8 May 2014 / Sanela Kurtek / 3 Comments

This is the basic outline of the presentation I made at ReBar Toronto. Alec moderated and we fielded a lot of questions together about Google+ and Facebook after the presentation. Alas, we only have detailed notes from the opening presentation.

The first rule of tweeting the right way is to actually have something to say. No one can accuse you of spam if you share something that’s of real value to them. You should always remember that. If you are tweeting about something which you wrote or posted to your own website, make sure you would want to read it first before starting to promote it to other people.

Your content should always be high quality and informative. The goal is to provide useful information to people who are interested in that field.

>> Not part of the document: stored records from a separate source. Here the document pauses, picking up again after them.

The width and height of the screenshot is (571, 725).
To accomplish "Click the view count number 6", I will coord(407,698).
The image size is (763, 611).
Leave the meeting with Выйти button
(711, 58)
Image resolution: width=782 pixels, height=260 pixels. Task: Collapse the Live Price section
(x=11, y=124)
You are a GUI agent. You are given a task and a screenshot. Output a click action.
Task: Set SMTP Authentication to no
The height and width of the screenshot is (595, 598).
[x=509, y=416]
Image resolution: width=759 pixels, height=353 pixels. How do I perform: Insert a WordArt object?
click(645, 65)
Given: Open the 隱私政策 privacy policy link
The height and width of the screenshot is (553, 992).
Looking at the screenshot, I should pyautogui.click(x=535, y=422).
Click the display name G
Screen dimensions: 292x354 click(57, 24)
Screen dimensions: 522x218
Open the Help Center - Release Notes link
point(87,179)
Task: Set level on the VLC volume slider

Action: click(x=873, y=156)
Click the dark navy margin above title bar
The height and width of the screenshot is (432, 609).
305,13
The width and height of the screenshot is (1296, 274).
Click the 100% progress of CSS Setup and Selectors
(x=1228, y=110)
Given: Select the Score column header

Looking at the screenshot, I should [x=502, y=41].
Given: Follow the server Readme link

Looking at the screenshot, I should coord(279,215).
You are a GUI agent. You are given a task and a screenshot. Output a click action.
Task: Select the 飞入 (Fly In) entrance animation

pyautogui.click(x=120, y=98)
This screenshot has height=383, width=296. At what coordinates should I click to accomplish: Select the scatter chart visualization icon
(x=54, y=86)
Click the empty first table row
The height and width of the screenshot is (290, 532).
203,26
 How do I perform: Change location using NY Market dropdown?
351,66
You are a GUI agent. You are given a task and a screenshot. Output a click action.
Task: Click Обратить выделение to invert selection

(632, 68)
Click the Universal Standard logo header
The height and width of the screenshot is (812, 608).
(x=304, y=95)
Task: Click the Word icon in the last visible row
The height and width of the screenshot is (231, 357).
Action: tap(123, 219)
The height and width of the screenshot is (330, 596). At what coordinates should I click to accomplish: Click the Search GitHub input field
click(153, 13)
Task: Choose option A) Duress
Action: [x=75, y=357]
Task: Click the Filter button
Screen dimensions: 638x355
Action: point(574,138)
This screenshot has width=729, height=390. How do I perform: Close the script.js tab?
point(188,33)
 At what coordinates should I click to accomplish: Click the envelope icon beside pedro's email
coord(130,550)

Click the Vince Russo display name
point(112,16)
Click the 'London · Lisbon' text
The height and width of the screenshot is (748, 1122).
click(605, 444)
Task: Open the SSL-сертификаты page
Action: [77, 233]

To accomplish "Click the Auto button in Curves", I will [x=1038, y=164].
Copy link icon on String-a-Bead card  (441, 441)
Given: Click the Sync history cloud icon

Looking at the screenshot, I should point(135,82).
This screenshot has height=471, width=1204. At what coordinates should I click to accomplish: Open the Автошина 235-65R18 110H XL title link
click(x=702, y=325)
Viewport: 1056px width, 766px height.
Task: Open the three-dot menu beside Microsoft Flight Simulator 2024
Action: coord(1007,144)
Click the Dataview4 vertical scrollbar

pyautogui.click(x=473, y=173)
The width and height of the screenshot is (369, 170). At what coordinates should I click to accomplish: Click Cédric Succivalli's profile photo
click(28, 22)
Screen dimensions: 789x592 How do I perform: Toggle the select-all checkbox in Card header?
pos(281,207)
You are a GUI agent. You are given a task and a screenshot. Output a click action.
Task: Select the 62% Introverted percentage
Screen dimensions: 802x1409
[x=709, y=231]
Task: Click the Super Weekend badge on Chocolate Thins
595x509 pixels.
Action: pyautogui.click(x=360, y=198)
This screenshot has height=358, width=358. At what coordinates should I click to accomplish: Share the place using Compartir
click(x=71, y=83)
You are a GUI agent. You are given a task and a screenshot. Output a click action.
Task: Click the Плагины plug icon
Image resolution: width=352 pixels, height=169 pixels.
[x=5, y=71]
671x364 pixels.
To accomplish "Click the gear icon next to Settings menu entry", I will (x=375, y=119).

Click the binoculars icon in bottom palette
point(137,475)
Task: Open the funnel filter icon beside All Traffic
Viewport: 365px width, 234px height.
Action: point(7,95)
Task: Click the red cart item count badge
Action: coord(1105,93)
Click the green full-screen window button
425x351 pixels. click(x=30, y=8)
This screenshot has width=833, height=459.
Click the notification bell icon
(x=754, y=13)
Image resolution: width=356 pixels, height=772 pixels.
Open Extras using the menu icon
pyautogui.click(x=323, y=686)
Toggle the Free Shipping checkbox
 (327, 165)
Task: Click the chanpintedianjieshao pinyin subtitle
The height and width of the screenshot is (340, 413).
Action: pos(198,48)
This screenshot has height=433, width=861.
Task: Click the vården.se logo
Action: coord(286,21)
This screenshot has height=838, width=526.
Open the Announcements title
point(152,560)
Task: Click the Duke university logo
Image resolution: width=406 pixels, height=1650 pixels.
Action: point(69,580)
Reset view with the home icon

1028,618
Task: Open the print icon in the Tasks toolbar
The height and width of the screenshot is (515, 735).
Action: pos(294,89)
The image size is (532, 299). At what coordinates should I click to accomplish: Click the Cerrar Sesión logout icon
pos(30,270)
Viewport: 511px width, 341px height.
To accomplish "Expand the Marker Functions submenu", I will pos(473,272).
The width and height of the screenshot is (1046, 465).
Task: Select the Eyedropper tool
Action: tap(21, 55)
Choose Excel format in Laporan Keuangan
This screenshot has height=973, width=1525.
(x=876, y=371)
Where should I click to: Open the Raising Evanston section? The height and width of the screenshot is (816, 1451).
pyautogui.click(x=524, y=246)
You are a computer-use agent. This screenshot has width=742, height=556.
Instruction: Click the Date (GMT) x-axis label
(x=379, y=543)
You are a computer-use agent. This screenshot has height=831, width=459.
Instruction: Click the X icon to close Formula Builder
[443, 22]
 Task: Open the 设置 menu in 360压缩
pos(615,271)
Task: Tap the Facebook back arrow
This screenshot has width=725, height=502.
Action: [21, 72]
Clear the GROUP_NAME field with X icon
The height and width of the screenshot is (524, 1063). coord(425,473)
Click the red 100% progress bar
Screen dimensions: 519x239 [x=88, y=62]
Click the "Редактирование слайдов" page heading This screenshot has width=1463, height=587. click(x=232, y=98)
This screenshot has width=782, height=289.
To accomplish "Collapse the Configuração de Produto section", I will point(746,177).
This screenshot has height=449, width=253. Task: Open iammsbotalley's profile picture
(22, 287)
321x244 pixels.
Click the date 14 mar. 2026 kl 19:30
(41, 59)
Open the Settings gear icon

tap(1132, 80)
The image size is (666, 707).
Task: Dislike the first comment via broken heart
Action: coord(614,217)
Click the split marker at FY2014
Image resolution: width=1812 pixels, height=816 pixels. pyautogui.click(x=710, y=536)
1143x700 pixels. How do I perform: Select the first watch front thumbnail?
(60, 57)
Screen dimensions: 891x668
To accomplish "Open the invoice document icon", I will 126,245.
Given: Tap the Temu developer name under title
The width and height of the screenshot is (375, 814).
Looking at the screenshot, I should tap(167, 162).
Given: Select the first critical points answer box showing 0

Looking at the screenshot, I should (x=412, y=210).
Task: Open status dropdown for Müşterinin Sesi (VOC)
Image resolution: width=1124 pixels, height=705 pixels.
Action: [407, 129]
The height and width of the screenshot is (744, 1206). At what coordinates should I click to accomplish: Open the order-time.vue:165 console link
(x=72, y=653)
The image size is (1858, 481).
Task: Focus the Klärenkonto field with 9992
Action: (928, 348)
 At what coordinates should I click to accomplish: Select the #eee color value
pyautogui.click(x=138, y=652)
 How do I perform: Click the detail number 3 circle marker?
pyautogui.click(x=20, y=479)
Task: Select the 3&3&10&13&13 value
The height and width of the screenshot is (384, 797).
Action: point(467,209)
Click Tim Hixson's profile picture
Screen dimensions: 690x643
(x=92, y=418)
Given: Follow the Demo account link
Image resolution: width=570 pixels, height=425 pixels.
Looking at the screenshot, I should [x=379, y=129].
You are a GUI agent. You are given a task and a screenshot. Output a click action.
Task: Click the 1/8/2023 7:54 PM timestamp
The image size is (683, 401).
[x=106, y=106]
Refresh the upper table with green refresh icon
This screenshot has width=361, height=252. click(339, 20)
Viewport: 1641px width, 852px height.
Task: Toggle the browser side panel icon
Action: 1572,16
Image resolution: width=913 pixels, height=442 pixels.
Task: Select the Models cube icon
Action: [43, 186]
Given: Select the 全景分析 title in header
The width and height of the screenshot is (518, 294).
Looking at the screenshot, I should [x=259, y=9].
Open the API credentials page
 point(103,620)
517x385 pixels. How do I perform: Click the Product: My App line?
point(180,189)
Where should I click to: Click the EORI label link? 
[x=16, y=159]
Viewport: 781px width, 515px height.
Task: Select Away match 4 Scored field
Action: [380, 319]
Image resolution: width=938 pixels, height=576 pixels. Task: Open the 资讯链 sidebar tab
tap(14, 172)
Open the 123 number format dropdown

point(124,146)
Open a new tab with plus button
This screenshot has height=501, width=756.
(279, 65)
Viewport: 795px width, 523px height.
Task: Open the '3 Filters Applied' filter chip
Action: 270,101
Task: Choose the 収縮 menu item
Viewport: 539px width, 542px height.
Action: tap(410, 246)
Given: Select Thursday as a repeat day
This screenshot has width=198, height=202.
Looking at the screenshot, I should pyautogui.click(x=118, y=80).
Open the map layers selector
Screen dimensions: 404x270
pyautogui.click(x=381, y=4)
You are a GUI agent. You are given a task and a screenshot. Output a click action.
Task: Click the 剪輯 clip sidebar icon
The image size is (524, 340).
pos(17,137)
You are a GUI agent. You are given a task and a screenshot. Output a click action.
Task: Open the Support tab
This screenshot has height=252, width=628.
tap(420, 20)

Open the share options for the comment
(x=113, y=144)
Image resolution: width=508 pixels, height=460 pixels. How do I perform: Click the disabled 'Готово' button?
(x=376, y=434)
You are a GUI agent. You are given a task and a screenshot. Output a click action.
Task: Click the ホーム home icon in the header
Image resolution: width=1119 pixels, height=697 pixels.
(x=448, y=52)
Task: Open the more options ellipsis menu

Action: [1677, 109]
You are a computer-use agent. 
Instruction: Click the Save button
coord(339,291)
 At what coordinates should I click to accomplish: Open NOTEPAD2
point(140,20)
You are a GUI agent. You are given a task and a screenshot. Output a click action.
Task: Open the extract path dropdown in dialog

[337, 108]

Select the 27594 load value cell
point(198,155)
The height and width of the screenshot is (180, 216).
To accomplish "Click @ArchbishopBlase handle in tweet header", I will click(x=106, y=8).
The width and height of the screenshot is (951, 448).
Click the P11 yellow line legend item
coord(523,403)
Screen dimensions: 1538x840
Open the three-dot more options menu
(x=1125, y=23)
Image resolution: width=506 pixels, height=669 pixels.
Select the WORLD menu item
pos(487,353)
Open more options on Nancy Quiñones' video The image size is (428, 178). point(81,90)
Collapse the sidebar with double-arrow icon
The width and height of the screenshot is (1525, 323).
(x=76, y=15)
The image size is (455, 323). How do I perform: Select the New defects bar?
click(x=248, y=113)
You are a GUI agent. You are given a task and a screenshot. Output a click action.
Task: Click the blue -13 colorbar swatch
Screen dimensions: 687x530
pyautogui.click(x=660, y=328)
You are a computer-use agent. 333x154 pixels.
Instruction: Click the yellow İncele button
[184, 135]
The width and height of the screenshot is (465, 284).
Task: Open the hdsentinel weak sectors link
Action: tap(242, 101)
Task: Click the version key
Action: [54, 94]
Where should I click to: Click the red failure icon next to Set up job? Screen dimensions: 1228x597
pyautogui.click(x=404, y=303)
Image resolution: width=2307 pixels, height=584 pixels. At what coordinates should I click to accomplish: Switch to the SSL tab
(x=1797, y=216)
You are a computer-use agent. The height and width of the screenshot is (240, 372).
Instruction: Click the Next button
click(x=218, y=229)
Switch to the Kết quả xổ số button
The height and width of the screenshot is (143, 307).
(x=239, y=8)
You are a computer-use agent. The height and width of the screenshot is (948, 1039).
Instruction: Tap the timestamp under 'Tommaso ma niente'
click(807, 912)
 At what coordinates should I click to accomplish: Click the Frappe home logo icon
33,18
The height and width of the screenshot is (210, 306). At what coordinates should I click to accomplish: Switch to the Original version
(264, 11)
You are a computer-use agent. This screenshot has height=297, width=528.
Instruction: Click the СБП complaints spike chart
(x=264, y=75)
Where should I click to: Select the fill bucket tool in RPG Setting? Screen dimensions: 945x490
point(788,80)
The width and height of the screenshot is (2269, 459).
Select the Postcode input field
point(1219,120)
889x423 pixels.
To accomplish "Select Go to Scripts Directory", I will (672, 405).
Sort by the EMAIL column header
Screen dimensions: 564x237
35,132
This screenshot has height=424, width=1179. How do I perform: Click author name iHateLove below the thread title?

Be personal and stay away from the usual generic content everyone keeps posting. The key is to provide useful content with adding your personal touch to it, which should then attract your audience.

Recently for one of our clients Richard Silver we published an article which enjoyed great success on social media.  We’ll talk you through the process which made “Top 10 Places in Toronto to Buy Local Food” a success.

Good content example
Top 10 Places in Toronto To Buy Local Food

The next thing you should do is to search for your audience. For every article there is at least an hour of research, trying to find people to share the message with. Let’s say your topic is Local Food Stores in Toronto. In this case, you’d search for everyone that may be interested in local food, organic food or even just food and you should localize it to Toronto, because that should be your main audience. This is another thing to keep in mind – target locally. The more local you are, the bigger the impact is.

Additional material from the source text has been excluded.